It is said that Lord Rama killed so many night-rangers. A nishachara is a sort of ghoulish creature that can change their shape at will. This species was especially prevalent on earth during the Treta Yuga, the second time period of creation. We know of their existence from the documented historical evidence of Vedic literature, which includes the original Vedas, Mahabharata, Puranas and Ramayana. The original Vedas are generally not read today because their content is very short and difficult to understand. The original hymns could long ago be understood by the highest class of men, whose intellect was so sharp that just by hearing information once it could be remembered fully. Reading a translation of the original Vedas today doesn’t really do much for us, as there is no underlying culture to complement the songs. If a particular hymn glorifies the Supreme Lord as being exquisitely beautiful and kind to His devotees, how is someone who never worships God and who is constantly worried over temporary ups and downs going to understand the meaning?

Lord RamaThe more detailed scriptures are thus targeted for the less intelligent. As the current age is the Kali Yuga, the dark period of quarrel and hypocrisy, every person is deemed unintelligent. The smartest people of the world today are still less fortunate than the people who lived in previous times. There is nothing wrong with connecting with the more detailed scriptures, for the same benefit of association with God is present within them. Along with the stories of the Supreme Lord’s exploits, you get information of what kinds of creatures were present on earth in ages past and what their behaviors were.

The night-rangers chose to attack at night because their victims would have less chance to spot them. Think of the prowler who waits until there is no light outside to commit crimes. What were the crimes committed by the night-rangers? They weren’t innocent by any means. They would attack human beings, kill them, and then eat their flesh. What was the motive for these attacks? After all, with every crime there is some type of motive. Perhaps the victims deserved what they were getting?

One would be surprised to learn that the victims were the most innocent members of society, as far as adults go anyway. Children don’t know any better, so they are not taken to be serious threats by anyone. The ascetics, who were adults, living in the forests had no ties to anyone. They were renounced from worldly life so they could concentrate on their spiritual duties. They didn’t have large plots of land or stockpiles of wealth in the bank. Rather, they lived in thatched huts, ate whatever berries were on the trees, and spent the rest of the time chanting the holy names of the Lord and performing formal rituals known as yajnas.

“In the beginning of creation, the Lord of all creatures sent forth generations of men and demigods, along with sacrifices for Vishnu, and blessed them by saying, ‘Be thou happy by this yajna [sacrifice] because its performance will bestow upon you all desirable things.’”  (Lord Krishna, Bhagavad-gita, 3.10)

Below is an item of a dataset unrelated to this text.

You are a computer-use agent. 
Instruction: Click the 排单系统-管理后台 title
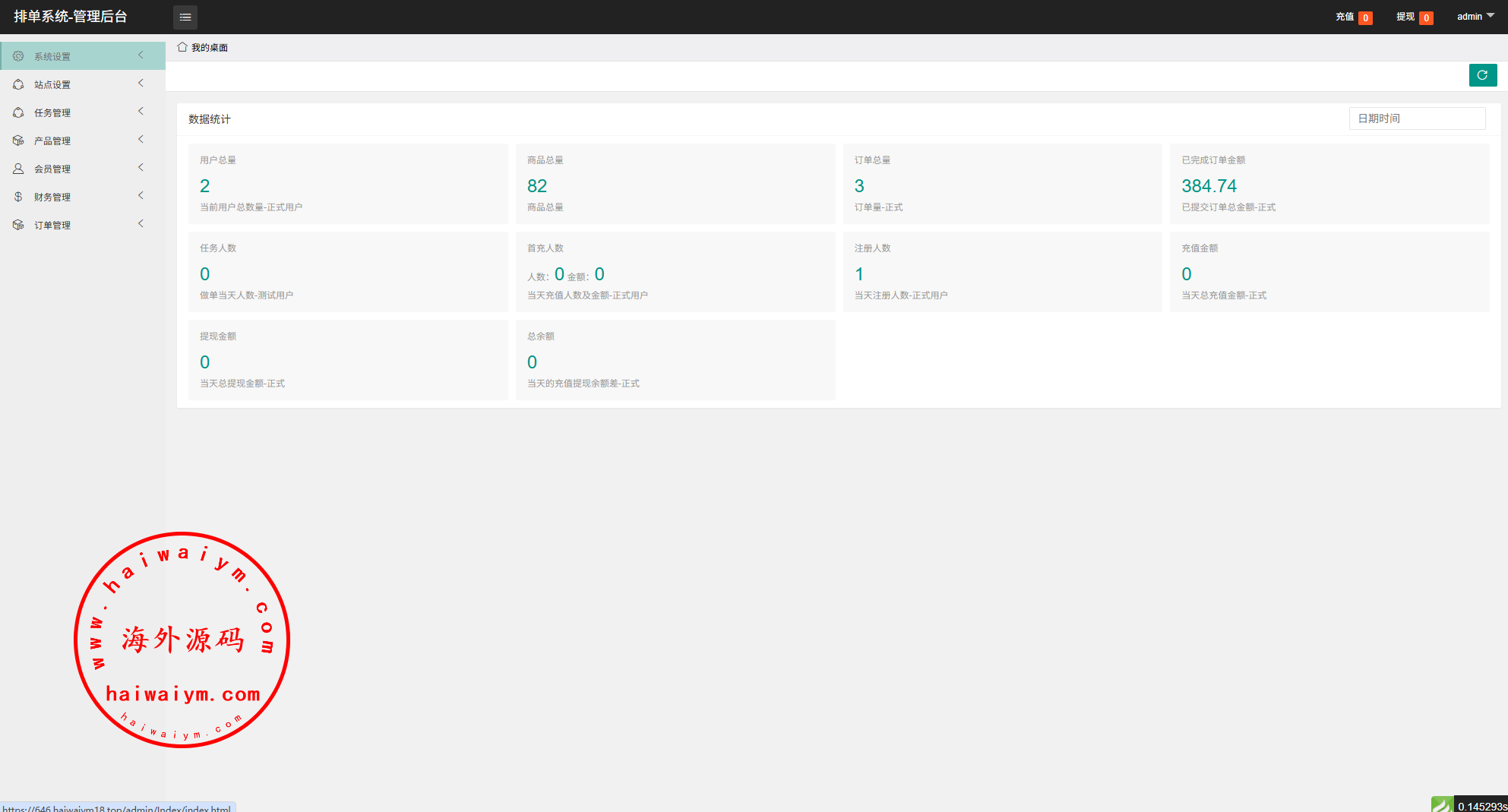71,17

Lord KrishnaIt was these yajnas, or sacrifices, that the night-rangers specifically didn’t like. In a formal sacrifice there is a beneficiary, and if that beneficiary is pleased, they grant rewards to the performers making the offerings. The brahmanas, the priestly class, dedicated to yajna wanted to please the Supreme Lord. They could have remained in the cities, but the forests provided limited distractions. In this sense, who were they really bothering? Yet the night-rangers were the embodiments of sin. They not only violated the laws of propriety, they thought that anyone who was pious was a threat to their way of life.

Lord Rama killed many of these night-rangers. They deserved that end because of what they were doing. Rama outwardly appeared in a family of princes that traced its ancestry back to one of the first kings on earth, Maharaja Ikshvaku. Therefore, as a matter of formality it was the Lord’s obligation to provide protection to the innocent. That one man could protect against the attacks of such fierce fighters was rather amazing. At the same time, the dedication shown by Rama revealed the purpose to His personal advents and His purpose for acting.

One should only have to live in fear if they are ignorant. Fear is rooted in the loss of life, which is not a valid thing to fear because the soul lives on after the current form is destroyed. Nevertheless, it is stated by Rama Himself that for the mature adult there is no greater fear than death. You mature through youth and make it into adulthood and take care of all your responsibilities. What else do you have to do after that except die? This process is likened to the mature fruit that hangs off a tree just waiting to fall.

“Just as the ripened fruit has no other fear than falling, the man who has taken birth has no other fear than death.” (Lord Rama, Valmiki Ramayana, Ayodhya Kand, 105.17)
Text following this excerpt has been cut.